» Task to carry out: Please duplicate the lines between the one holding "Open the file manager folder icon" and the one holding "pyautogui.click(x=92, y=15)", inclusive, and leave out the pictures.

» Recorded information:
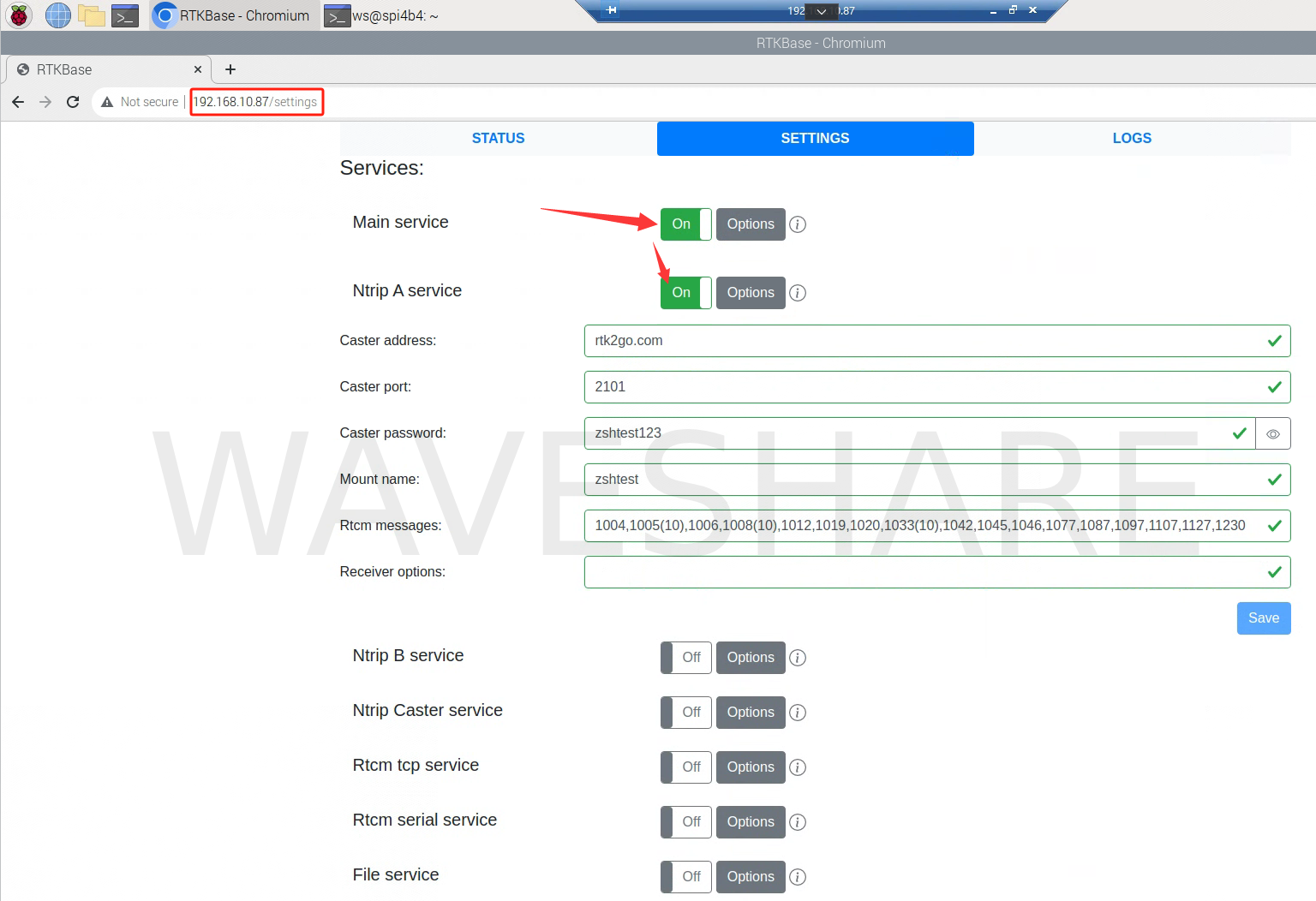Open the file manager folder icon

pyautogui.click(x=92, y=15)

* * *

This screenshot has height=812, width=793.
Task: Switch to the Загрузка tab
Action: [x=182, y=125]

---

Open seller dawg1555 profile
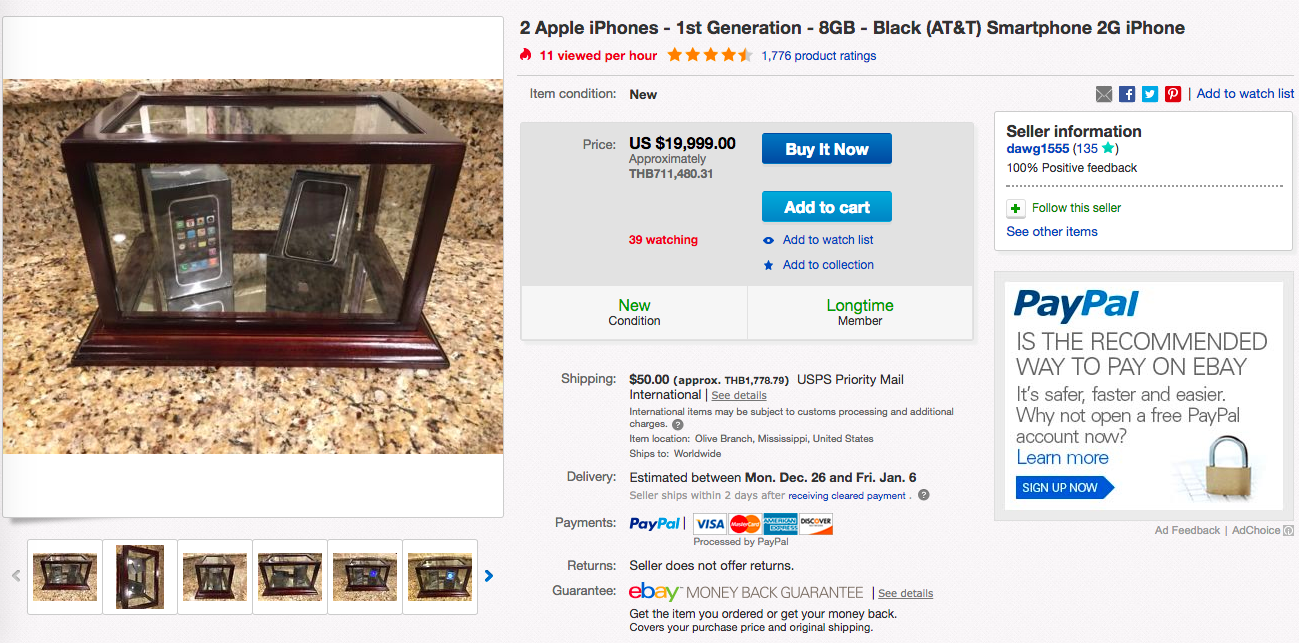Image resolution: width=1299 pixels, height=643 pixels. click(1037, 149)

» Exercise result:
Open the file manager folder icon

pyautogui.click(x=92, y=15)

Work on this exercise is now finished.